Aliran Hisab Hakiki yang dipakai oleh Muhammadiyah adalah hitungan yang berdasarkan kepada peredaran bulan dan bumi yang sebenar-benarnya dan setepat-tepatnya dengan prinsip jika pada tanggal 29 dalam penanggalan hijriyah atau hari terjadinya
1. Ijtimak/konjungsi qabla ghurub (setelah matahari tenggelam)
2. Bulan terbenam setelah matahari maka keesokan harinya telah dinyatakan sebagai awal bulan hijriyah
3. Posisi hilal diatas ufuk hakiki (plus)

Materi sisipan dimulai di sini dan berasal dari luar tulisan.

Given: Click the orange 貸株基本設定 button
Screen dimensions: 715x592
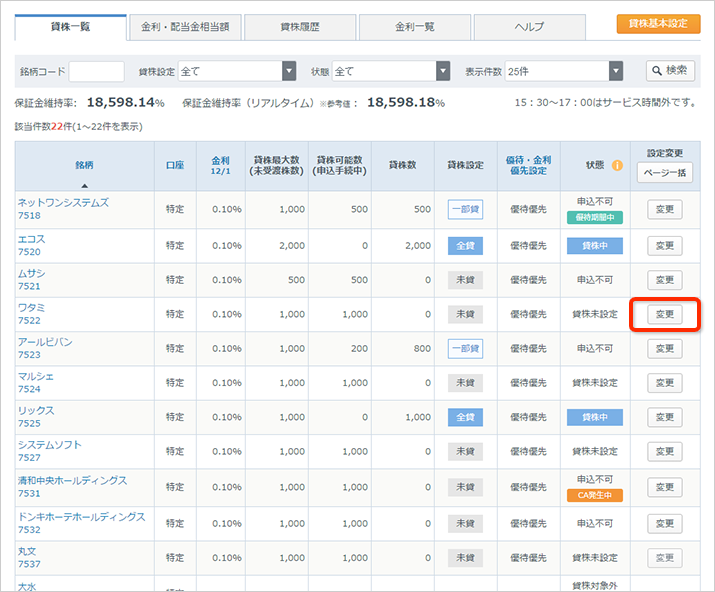Looking at the screenshot, I should 658,23.
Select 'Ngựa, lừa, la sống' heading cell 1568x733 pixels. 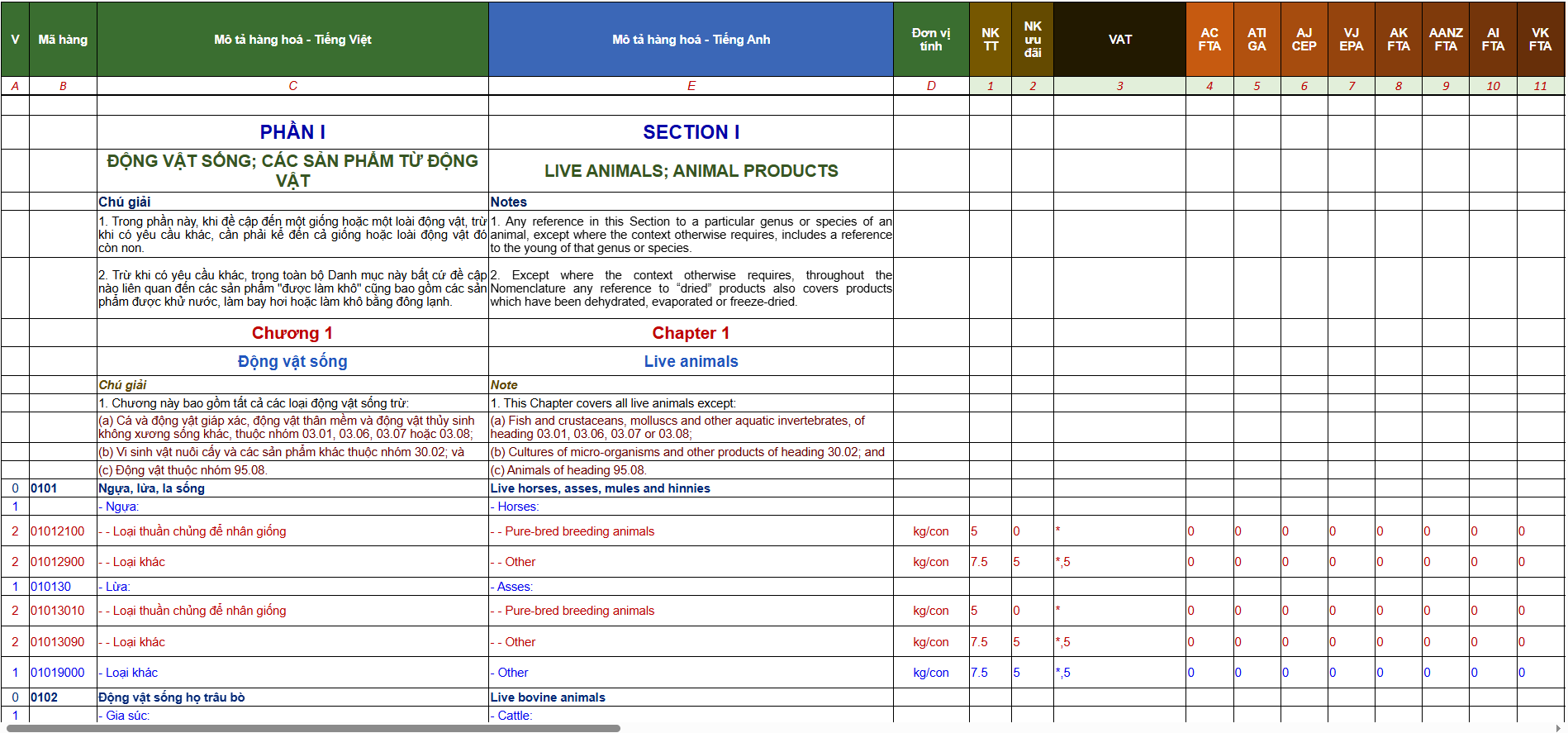coord(292,488)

Sementara aliran hisab yang pakai oleh MABIMS adalah Posisi hilal yang mungkin dapat di rukyah (Imaknur rukyah) adalah tinggi bulan minimum 2 derajat saat maghrib menurut para ahli hilal hanya dapat dilihat dengan menggunakan teropong bintang bukan dengan mata telanjang, jarak bulan-matahari minimum 3 derajat, saat maghrib dan umur bulan saat maghrib minimal 8 jam lepas ijtimak.

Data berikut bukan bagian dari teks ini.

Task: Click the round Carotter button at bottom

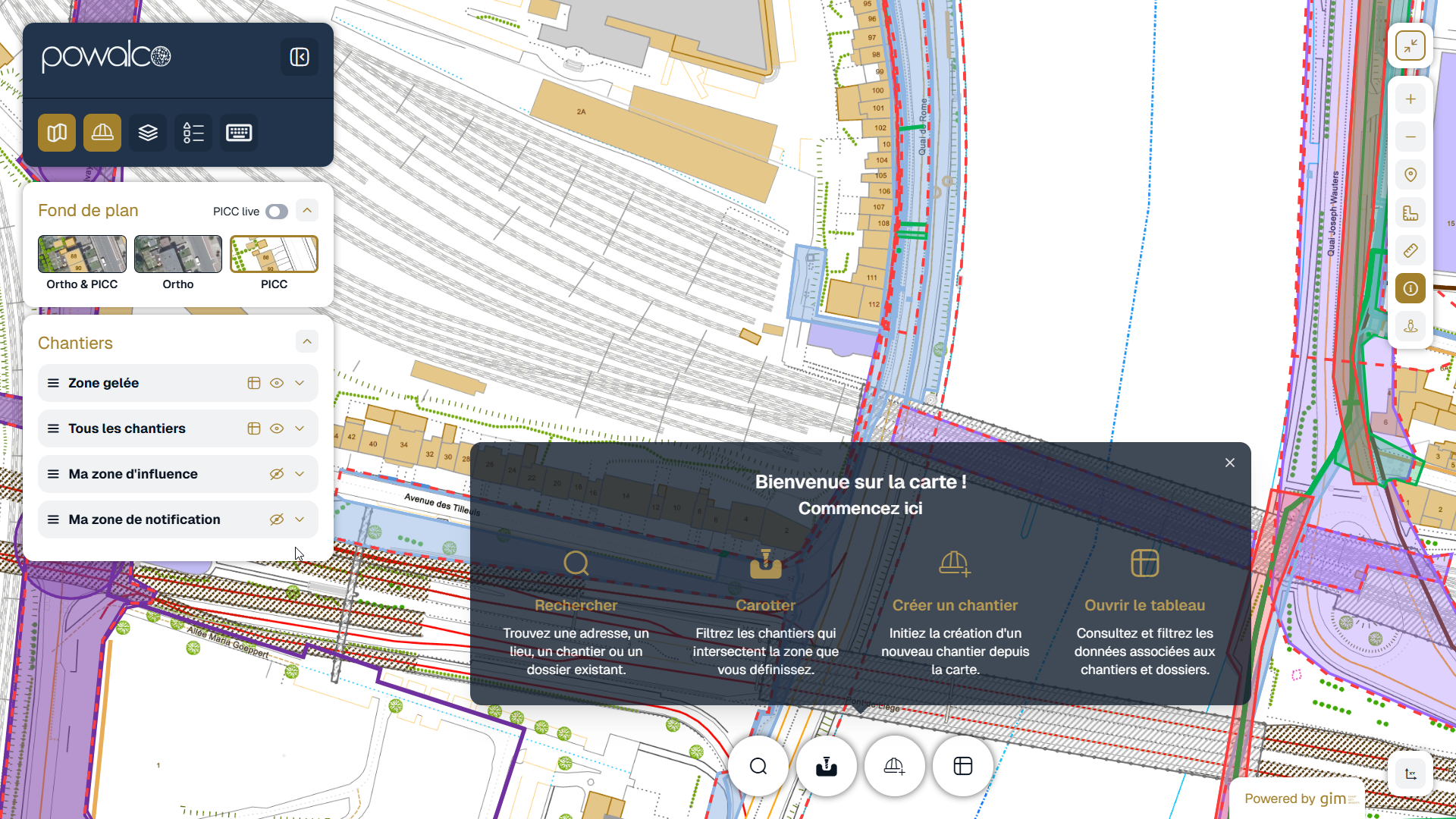Action: pyautogui.click(x=827, y=766)
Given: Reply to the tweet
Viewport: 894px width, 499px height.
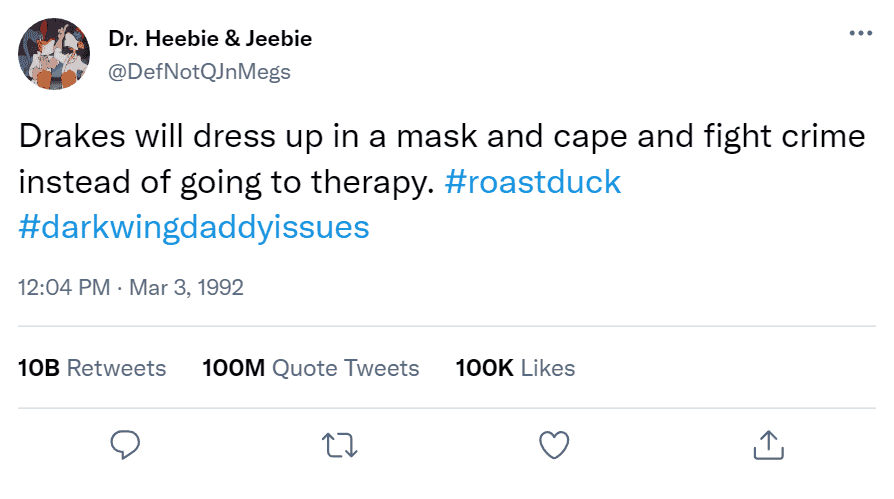Looking at the screenshot, I should coord(124,443).
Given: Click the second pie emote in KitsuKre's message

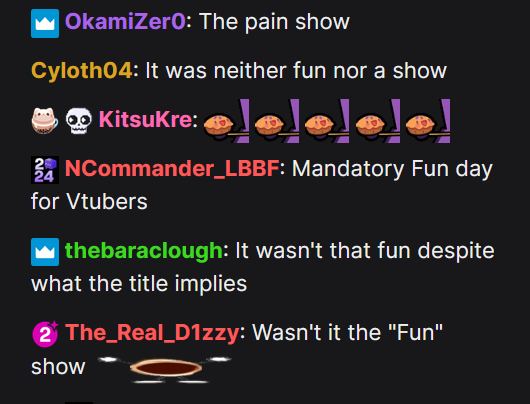Looking at the screenshot, I should coord(277,121).
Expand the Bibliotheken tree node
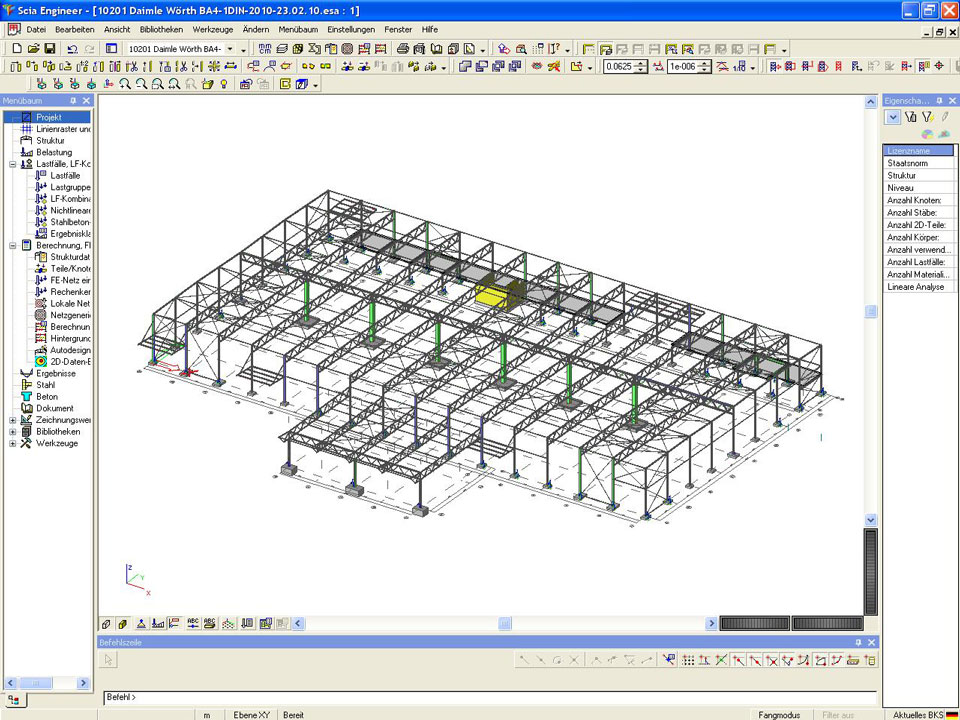The height and width of the screenshot is (720, 960). coord(13,432)
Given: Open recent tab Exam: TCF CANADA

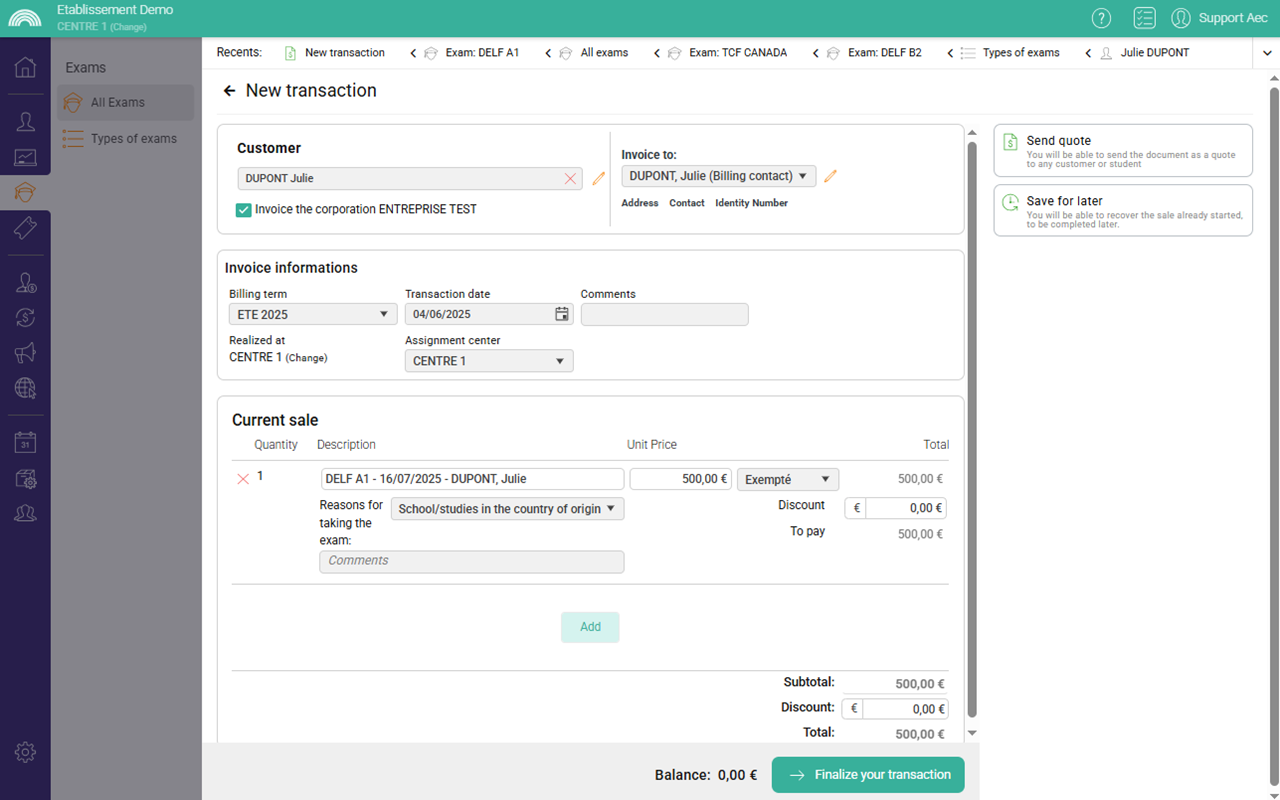Looking at the screenshot, I should [x=737, y=53].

Sementara Posisi hilal diatas ufuk mar’i yang dipakai oleh NU hanya dapat terlihat jika jarak sudut bulan – matahari sebesar tujuh derajat.
Kesimpulannya, apabila hilal berada pada posisi diatas nol (0) derajat dan dibawah 2 derajat, maka akan terjadi perbedaan antara Muhammadiyah dengan Pemerintah dan NU baik itu dalam penetapan awal Ramadhan, Hari Raya Idul Fitri dan Idul Adha. Setelah kita mengetahui dimana letak perbedaannya, kita boleh memilih mana yang kita yakini paling benar tetapi jangan pula kita mengatakan yg lain salah, tidak memiliki dalil yang kuat, berlawanan dengan al-Qur’an dan Sunnah. Karena perbedaan dalam hal hilal ini bukanlah mengenai benar atau salah tapi mengenai mana yang paling akurat dan paling benar. Perbedaan adalah sebuah keniscayaan oleh karena itu mari kita sikapi perbedaan ini dengan arif dan bijaksana agar apa yang dikatakan oleh Rasulullah bahwa perbedaan itu adalah rahmah dapat kita wujudkan
1 komentar:
Meskipun perbedaan pendapat itu sah-sah saja, tetapi adanya kesatuan pendapat rasanya lebih menguntungkan. Sebab, di lapisan awam yg tidak paham benar penyebab perbedaan itu menjadi jengkel. Bisa saja terjadi antara anak dan orang tua atau istri dan suami menjadi kurang harmonis karena beda pilihan anutannya.